### Instructions for the task
The full listing, from first line to last, should be set down again exactly.

#####

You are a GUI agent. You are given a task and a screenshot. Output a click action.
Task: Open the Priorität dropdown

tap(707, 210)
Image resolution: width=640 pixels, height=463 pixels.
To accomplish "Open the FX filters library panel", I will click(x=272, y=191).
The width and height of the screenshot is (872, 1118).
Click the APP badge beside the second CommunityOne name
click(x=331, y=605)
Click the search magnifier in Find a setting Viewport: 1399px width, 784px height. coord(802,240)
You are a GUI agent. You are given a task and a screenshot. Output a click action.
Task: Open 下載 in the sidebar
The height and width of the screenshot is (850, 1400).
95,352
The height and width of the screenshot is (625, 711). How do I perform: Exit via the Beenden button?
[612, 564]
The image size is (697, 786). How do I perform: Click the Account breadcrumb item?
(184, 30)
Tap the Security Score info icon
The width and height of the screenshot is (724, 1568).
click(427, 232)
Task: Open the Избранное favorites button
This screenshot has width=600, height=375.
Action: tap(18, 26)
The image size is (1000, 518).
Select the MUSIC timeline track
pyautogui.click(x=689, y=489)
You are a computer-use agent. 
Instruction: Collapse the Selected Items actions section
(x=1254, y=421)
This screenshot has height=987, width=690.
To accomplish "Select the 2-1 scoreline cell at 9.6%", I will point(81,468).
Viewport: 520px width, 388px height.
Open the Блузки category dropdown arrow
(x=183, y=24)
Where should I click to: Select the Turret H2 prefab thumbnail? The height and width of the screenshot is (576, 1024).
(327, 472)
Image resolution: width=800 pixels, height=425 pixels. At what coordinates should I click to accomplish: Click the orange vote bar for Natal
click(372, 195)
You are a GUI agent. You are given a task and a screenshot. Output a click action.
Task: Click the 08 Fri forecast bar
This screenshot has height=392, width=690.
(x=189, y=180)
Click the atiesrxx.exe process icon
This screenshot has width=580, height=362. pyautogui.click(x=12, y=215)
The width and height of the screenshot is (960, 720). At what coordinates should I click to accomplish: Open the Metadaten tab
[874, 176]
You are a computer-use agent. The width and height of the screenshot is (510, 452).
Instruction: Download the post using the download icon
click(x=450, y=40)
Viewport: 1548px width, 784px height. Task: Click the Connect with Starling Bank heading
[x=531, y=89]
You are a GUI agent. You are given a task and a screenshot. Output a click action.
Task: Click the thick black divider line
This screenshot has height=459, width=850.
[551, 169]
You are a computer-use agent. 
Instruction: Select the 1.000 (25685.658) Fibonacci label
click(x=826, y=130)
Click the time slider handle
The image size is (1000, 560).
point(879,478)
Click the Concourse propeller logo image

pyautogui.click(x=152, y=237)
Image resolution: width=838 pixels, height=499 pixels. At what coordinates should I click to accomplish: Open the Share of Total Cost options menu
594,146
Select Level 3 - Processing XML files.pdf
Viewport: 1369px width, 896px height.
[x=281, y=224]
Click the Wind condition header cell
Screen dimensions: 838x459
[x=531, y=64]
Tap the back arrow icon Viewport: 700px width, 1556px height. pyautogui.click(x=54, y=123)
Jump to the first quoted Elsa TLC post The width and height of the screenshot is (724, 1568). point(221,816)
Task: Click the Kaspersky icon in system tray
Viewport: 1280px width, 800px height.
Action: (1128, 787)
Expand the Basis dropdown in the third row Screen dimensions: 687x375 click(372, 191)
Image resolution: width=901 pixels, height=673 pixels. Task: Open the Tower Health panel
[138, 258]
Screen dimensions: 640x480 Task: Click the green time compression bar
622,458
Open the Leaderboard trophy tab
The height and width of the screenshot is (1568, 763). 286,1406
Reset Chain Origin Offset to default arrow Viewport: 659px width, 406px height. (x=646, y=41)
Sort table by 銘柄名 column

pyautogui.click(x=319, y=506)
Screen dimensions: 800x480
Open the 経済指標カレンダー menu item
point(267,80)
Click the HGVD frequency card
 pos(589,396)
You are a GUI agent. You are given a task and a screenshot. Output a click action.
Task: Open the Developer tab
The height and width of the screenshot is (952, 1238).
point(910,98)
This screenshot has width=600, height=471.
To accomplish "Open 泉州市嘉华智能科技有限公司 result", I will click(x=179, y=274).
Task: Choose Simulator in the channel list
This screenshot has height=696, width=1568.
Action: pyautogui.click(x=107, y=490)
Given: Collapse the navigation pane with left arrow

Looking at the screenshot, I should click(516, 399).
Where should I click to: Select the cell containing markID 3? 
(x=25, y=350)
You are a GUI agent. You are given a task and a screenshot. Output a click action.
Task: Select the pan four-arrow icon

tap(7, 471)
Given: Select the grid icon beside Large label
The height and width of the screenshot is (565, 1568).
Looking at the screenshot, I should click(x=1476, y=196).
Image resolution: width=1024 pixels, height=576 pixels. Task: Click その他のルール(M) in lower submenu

#####

### Task output
You are a GUI agent. You are given a task and a screenshot. Output a click action.
Task: Open the Priorität dropdown

tap(707, 210)
Image resolution: width=640 pixels, height=463 pixels.
To accomplish "Open the FX filters library panel", I will click(x=272, y=191).
The width and height of the screenshot is (872, 1118).
Click the APP badge beside the second CommunityOne name
click(x=331, y=605)
Click the search magnifier in Find a setting Viewport: 1399px width, 784px height. coord(802,240)
You are a GUI agent. You are given a task and a screenshot. Output a click action.
Task: Open 下載 in the sidebar
The height and width of the screenshot is (850, 1400).
95,352
The height and width of the screenshot is (625, 711). How do I perform: Exit via the Beenden button?
[612, 564]
The image size is (697, 786). How do I perform: Click the Account breadcrumb item?
(184, 30)
Tap the Security Score info icon
The width and height of the screenshot is (724, 1568).
click(427, 232)
Task: Open the Избранное favorites button
This screenshot has width=600, height=375.
Action: tap(18, 26)
The image size is (1000, 518).
Select the MUSIC timeline track
pyautogui.click(x=689, y=489)
You are a computer-use agent. 
Instruction: Collapse the Selected Items actions section
(x=1254, y=421)
This screenshot has height=987, width=690.
To accomplish "Select the 2-1 scoreline cell at 9.6%", I will point(81,468).
Viewport: 520px width, 388px height.
Open the Блузки category dropdown arrow
(x=183, y=24)
Where should I click to: Select the Turret H2 prefab thumbnail? The height and width of the screenshot is (576, 1024).
(327, 472)
Image resolution: width=800 pixels, height=425 pixels. At what coordinates should I click to accomplish: Click the orange vote bar for Natal
click(372, 195)
You are a GUI agent. You are given a task and a screenshot. Output a click action.
Task: Click the 08 Fri forecast bar
This screenshot has height=392, width=690.
(x=189, y=180)
Click the atiesrxx.exe process icon
This screenshot has width=580, height=362. pyautogui.click(x=12, y=215)
The width and height of the screenshot is (960, 720). At what coordinates should I click to accomplish: Open the Metadaten tab
[874, 176]
You are a computer-use agent. The width and height of the screenshot is (510, 452).
Instruction: Download the post using the download icon
click(x=450, y=40)
Viewport: 1548px width, 784px height. Task: Click the Connect with Starling Bank heading
[x=531, y=89]
You are a GUI agent. You are given a task and a screenshot. Output a click action.
Task: Click the thick black divider line
This screenshot has height=459, width=850.
[551, 169]
You are a computer-use agent. 
Instruction: Select the 1.000 (25685.658) Fibonacci label
click(x=826, y=130)
Click the time slider handle
The image size is (1000, 560).
point(879,478)
Click the Concourse propeller logo image

pyautogui.click(x=152, y=237)
Image resolution: width=838 pixels, height=499 pixels. At what coordinates should I click to accomplish: Open the Share of Total Cost options menu
594,146
Select Level 3 - Processing XML files.pdf
Viewport: 1369px width, 896px height.
[x=281, y=224]
Click the Wind condition header cell
Screen dimensions: 838x459
[x=531, y=64]
Tap the back arrow icon Viewport: 700px width, 1556px height. pyautogui.click(x=54, y=123)
Jump to the first quoted Elsa TLC post The width and height of the screenshot is (724, 1568). point(221,816)
Task: Click the Kaspersky icon in system tray
Viewport: 1280px width, 800px height.
Action: (1128, 787)
Expand the Basis dropdown in the third row Screen dimensions: 687x375 click(372, 191)
Image resolution: width=901 pixels, height=673 pixels. Task: Open the Tower Health panel
[138, 258]
Screen dimensions: 640x480 Task: Click the green time compression bar
622,458
Open the Leaderboard trophy tab
The height and width of the screenshot is (1568, 763). 286,1406
Reset Chain Origin Offset to default arrow Viewport: 659px width, 406px height. (x=646, y=41)
Sort table by 銘柄名 column

pyautogui.click(x=319, y=506)
Screen dimensions: 800x480
Open the 経済指標カレンダー menu item
point(267,80)
Click the HGVD frequency card
 pos(589,396)
You are a GUI agent. You are given a task and a screenshot. Output a click action.
Task: Open the Developer tab
The height and width of the screenshot is (952, 1238).
point(910,98)
This screenshot has width=600, height=471.
To accomplish "Open 泉州市嘉华智能科技有限公司 result", I will click(x=179, y=274).
Task: Choose Simulator in the channel list
This screenshot has height=696, width=1568.
Action: pyautogui.click(x=107, y=490)
Given: Collapse the navigation pane with left arrow

Looking at the screenshot, I should click(516, 399).
Where should I click to: Select the cell containing markID 3? 
(x=25, y=350)
You are a GUI agent. You are given a task and a screenshot. Output a click action.
Task: Select the pan four-arrow icon

tap(7, 471)
Given: Select the grid icon beside Large label
The height and width of the screenshot is (565, 1568).
Looking at the screenshot, I should click(x=1476, y=196).
Image resolution: width=1024 pixels, height=576 pixels. Task: Click その他のルール(M) in lower submenu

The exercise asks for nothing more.